A first experimental step might be to use software to graph $y=f(x)$ as $x$ ranges over our interval. If we have a high degree of trust in the graphing software, the picture tells us that $f(x)$ is quite likely to be $\ge 0$ in our interval.
Certainty is better. Use the derivative to study the behaviour of $f(x)$. Note that $f(0)=0$, and $$f'(x)=2e^{-2x} -1.$$ The derivative is positive at $x=0$, and is clearly decreasing. It reaches $0$ at $x=(\ln 2)/2\approx 0.3465$. So $f(x)$ is increasing in the interval $[0,(\ln 2)/2]$, and decreasing from $(\ln 2)/2$ on. By $x=1/2$, $f(x)$ is about $0.13212$, and in particular still positive.
Thus $f(x)$ is $\ge 0$ for $0 \le x\le (\ln 2)/2$, and $f(x) >0$ for $(\ln 2)/2 \le x\le 1/2$. It follows that $f(x)\ge 0$ on the whole interval $[0,1/2]$ (and somewhat beyond $1/2$).
Comment: There are far better ways to prove the inequality. But let's stick to calculusy approaches. To cut down on the negatives, note that equivalently we want to show that $e^{2x}(1-x) \ge 1$ on our interval (we multiplied both sides by the positive number $e^{2x}$). Let $g(x)=e^{2x}(1-x)-1$. Then $g(0)=0$. Also, $g'(x)=(1-2x)e^{2x}$, so $g$ is increasing on the interval $[0,1/2]$, and we are finished.

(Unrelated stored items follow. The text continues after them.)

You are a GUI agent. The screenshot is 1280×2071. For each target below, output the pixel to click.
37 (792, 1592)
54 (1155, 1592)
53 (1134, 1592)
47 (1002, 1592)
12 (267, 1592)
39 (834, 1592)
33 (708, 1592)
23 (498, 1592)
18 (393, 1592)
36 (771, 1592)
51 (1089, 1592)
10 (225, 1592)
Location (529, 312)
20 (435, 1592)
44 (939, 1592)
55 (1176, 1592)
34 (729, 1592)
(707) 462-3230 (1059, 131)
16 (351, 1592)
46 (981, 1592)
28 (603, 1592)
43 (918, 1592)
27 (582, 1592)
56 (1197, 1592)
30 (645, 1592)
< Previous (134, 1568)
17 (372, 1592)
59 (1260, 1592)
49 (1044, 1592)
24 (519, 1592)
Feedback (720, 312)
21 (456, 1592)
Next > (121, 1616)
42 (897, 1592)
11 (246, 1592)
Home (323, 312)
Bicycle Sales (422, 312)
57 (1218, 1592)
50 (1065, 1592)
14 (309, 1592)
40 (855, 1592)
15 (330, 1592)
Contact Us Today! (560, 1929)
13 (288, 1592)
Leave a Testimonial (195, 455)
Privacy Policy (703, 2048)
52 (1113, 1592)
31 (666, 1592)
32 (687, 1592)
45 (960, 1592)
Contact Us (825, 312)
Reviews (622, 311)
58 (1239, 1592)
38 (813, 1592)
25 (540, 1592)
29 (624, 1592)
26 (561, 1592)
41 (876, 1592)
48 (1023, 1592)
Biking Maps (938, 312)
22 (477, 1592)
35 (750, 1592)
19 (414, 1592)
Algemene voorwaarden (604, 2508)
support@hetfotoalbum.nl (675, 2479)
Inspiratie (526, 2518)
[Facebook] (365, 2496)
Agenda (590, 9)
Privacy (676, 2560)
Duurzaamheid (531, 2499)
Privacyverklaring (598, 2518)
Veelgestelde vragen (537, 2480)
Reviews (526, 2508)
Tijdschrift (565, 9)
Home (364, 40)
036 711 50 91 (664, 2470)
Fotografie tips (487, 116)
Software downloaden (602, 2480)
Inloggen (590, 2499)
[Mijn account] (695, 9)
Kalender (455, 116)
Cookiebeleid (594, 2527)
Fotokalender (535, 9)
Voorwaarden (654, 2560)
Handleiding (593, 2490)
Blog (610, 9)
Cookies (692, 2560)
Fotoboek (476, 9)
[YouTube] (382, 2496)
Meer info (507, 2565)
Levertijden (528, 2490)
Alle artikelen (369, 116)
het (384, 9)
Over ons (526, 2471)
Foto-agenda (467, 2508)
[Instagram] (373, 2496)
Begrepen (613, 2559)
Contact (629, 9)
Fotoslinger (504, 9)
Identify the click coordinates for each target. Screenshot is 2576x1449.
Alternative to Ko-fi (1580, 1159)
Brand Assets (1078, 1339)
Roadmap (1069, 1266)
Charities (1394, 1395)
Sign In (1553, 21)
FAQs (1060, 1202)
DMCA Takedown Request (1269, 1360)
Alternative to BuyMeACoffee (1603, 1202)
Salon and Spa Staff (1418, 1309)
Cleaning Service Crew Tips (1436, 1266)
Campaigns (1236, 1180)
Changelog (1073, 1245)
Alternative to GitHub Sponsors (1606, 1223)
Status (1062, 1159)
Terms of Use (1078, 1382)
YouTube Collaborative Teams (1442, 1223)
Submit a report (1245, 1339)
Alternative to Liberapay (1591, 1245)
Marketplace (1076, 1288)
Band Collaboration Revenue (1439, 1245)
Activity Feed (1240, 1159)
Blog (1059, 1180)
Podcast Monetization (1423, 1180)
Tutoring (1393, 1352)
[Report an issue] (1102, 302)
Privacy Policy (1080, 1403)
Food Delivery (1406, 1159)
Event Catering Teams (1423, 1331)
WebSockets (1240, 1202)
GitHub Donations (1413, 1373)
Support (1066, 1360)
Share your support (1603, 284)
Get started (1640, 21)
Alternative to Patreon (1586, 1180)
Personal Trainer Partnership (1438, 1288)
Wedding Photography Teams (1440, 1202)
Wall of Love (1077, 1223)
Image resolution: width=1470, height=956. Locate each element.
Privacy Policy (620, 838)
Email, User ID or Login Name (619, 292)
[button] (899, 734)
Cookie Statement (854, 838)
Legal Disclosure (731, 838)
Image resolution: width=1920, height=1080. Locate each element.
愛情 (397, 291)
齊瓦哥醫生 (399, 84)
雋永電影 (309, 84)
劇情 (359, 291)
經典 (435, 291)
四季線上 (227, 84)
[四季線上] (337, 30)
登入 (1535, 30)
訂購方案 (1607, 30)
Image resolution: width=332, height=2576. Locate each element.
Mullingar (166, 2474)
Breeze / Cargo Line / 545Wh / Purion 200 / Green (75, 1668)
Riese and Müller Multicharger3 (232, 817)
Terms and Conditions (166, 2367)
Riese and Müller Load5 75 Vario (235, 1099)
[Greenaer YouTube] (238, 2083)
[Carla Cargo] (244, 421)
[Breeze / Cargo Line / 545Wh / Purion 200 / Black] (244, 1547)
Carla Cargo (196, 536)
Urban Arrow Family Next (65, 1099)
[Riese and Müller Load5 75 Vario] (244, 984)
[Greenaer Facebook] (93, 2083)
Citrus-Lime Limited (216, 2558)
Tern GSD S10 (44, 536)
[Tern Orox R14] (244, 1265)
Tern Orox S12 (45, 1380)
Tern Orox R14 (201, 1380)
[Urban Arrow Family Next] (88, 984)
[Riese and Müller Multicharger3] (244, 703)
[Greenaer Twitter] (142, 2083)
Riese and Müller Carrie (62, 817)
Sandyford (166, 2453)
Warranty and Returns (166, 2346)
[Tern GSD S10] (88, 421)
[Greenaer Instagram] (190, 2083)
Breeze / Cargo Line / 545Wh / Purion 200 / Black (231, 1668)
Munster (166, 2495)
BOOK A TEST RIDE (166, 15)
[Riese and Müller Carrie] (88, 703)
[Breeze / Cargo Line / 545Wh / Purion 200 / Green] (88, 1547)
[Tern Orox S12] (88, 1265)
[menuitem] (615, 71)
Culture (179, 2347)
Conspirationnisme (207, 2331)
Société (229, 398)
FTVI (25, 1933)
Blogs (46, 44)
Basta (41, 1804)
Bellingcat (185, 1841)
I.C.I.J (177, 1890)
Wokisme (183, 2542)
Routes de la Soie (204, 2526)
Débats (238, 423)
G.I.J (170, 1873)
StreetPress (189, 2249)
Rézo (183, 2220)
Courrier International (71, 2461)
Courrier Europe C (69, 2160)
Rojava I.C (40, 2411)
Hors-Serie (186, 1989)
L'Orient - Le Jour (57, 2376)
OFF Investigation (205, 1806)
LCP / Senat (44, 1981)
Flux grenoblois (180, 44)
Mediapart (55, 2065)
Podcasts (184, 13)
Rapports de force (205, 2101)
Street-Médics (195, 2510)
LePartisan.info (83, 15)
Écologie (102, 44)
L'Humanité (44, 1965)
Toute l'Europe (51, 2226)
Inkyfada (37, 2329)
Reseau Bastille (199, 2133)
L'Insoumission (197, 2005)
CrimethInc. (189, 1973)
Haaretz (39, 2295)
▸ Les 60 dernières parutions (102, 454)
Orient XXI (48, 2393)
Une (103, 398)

Let $f(x)=e^{-2x}-(1-x)$. We have:
- $f''(x)=4e^{-2x}$, which is always positive. Hence, $f$ is convex.
- $f(0)=0$
- $f\left(\dfrac{1}{2}\right)=\dfrac{1}{e}-\dfrac{1}{2}\leq0$.
Since $f$ is convex, its curve is always below $0$ on $\left[0,\dfrac{1}{2}\right]$. This proves that $e^{-2x}\leq 1-x$.
By Taylor expansion, we have $$\ln \frac{1}{1-x} = \sum_{n=1}^{\infty} \frac{x^n}{n},$$ whose convergence radius is $R=1$.
The equation above can also be achieved by integrating both sides of $$\frac{1}{1-x} = \sum_{n=0}^{\infty} {x^n} .$$
For $0\leq x\leq 1/2$ we have the following upper bound $$ \sum_{n=1}^{\infty }\frac{x^{n}}{n}\leq \sum_{n=1}^{\infty }\frac{1}{ n\left( 2^{n}\right) }=\ln 2 \leq 2. $$ Therefore $$ -\ln \left( 1-x\right) =\sum_{n=1}^{\infty }\frac{x^{n}}{n}\leq 2x. $$ The given inequality follows.